4.5.2 The effective date on the CAH
list is the date supplied by the CMS upon which the facility began
receiving reimbursement from Medicare as a CAH. If a CAH is added
or dropped off of the list from the previous update, the quarterly
revision date of the current listing shall be listed as the facility’s effective
or termination date, respectively.
4.5.3 DHA
will no longer update and maintain the CAH listing on DHA’s web
site. It is the contractor’s responsibility to determine whether
a hospital has been designated as an CAH under CMS and to reimburse
them in accordance with the provisions of this policy. The contractors
shall maintain accurate network status of their regional CAHs.
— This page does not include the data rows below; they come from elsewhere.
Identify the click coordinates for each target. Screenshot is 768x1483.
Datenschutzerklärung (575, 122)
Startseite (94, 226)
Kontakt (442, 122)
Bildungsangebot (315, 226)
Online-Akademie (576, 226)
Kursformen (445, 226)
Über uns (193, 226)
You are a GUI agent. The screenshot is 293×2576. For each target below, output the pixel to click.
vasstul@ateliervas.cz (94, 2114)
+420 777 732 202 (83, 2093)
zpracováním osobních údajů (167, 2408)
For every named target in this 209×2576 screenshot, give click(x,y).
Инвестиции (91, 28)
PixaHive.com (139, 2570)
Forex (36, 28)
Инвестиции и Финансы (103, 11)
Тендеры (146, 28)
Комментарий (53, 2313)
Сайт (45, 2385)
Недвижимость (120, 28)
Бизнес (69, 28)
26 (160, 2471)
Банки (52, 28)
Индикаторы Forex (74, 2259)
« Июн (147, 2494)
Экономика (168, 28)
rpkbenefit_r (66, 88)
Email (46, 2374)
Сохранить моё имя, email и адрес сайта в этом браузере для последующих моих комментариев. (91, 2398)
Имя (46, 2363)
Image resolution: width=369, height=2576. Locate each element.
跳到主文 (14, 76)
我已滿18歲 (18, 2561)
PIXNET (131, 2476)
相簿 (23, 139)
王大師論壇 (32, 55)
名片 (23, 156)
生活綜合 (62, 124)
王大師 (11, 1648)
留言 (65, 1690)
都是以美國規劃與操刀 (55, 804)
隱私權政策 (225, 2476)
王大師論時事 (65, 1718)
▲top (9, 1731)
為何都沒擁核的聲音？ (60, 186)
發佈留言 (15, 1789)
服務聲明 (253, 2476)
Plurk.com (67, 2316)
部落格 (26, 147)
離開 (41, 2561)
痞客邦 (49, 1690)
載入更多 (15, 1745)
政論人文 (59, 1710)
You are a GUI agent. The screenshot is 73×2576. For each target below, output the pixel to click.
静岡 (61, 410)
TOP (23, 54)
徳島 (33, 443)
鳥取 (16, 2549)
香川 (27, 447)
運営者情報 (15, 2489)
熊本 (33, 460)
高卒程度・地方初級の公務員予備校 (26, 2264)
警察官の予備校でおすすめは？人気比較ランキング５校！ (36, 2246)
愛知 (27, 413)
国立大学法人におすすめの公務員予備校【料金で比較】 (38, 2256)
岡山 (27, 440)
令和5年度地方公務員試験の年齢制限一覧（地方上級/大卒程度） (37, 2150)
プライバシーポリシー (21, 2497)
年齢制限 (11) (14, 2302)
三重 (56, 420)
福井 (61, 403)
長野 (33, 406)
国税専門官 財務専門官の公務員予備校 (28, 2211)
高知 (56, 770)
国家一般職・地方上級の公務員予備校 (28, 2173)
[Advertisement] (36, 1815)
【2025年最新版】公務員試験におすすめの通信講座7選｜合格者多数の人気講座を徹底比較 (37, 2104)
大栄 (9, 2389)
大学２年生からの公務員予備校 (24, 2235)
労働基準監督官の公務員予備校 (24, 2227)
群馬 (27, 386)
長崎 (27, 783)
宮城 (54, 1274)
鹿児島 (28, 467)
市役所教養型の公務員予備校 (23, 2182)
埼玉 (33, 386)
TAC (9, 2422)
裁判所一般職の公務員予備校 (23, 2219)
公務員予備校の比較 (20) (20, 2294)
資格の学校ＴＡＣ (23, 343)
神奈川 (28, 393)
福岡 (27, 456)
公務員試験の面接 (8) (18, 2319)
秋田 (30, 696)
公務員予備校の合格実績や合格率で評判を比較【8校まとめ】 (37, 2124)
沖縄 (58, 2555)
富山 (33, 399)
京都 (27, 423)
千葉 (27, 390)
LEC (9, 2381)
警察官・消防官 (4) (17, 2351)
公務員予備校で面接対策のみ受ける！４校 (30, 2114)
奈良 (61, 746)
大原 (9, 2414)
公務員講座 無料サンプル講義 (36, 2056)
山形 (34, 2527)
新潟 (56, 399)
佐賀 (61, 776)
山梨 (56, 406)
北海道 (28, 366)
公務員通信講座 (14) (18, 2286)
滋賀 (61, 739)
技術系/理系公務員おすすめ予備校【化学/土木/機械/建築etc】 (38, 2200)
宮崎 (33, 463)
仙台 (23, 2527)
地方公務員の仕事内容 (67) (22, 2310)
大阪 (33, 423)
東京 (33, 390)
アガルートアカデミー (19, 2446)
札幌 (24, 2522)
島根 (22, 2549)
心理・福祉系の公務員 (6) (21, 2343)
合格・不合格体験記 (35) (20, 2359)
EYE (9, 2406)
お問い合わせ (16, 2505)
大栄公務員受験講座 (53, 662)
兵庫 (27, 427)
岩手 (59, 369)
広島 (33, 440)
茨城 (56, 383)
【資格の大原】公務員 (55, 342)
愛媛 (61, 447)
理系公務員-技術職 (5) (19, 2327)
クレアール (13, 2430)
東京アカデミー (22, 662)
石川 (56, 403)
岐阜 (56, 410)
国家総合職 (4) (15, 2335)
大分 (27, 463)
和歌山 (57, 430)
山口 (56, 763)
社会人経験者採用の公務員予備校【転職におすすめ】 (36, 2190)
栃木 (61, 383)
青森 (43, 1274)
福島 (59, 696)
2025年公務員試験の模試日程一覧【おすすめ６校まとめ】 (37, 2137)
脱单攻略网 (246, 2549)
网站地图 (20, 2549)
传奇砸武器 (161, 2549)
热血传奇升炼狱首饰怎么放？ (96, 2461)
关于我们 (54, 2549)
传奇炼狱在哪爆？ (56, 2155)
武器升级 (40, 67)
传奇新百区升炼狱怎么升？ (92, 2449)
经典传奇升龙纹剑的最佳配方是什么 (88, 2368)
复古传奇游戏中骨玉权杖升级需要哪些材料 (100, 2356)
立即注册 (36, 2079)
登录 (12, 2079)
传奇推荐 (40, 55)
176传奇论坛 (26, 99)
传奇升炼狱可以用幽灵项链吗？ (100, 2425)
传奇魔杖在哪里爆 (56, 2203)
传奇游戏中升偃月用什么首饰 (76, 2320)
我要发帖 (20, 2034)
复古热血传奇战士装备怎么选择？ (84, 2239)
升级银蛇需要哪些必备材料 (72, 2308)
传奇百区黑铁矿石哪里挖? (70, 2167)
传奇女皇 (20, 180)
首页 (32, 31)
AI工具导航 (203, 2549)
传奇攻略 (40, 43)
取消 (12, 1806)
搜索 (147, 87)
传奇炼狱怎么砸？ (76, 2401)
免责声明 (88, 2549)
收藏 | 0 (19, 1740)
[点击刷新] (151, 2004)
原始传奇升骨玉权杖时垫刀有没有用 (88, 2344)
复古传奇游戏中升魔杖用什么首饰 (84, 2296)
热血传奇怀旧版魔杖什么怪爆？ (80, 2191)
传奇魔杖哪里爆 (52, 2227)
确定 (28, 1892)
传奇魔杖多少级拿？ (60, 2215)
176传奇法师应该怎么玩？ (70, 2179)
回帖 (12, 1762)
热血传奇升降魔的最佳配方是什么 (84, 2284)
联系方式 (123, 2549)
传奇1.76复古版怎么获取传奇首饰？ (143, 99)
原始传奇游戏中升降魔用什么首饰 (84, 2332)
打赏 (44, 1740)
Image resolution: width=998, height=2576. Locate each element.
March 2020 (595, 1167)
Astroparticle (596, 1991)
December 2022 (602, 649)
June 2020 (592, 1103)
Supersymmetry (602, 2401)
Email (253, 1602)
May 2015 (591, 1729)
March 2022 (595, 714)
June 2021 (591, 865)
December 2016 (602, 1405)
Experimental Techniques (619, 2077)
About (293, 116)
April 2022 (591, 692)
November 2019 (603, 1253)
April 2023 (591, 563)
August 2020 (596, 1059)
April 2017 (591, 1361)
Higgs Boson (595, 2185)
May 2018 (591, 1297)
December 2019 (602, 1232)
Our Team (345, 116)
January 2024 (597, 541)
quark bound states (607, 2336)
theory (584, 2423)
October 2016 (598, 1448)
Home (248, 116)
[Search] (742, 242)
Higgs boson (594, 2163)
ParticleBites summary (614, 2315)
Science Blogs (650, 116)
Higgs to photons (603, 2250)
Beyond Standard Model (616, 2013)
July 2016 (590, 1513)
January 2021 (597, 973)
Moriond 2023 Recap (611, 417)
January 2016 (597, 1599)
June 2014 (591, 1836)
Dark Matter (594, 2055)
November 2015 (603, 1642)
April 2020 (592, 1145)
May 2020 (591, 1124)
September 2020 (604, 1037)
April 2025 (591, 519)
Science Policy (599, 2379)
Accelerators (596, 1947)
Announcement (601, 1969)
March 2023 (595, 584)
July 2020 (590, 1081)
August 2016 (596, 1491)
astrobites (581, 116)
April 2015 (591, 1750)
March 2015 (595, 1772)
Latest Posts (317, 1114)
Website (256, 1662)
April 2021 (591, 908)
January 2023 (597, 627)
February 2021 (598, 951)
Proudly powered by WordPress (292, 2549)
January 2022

4.5.4 The contractor shall take the
steps necessary to ensure they are identifying and reimbursing CAHs
appropriately. This may include referencing CMS’ list of CAH’s on
the Flex Monitoring web site at
http://www.flexmonitoring.org,
contacting hospitals in their region to verify hospital status, or
some other action to meet this requirement. On the Flex Monitoring
web site, the CAH list is located under the Data tab and includes
effective dates. CAHs are identified by the number 13 in the third
and fourth digits of a six-digit Medicare provider number.
4.6 Billing and Coding Requirements
4.6.1 The contractors shall use type
of institution 93 for CAHs.
4.6.2 CAHs
shall utilize bill type 11X for inpatient services.
4.6.3 CAHs shall utilize bill type
85X for all outpatient services including services approved as Ambulatory
Surgery Center (ASC) services.
4.6.4 CAHs
shall utilize bill type 12X for ancillary/ambulance services.
4.6.5 CAHs shall utilize bill type
14X for non-patient diagnostic services.
4.6.6 CAHs
shall use bill type 18X for swing bed services.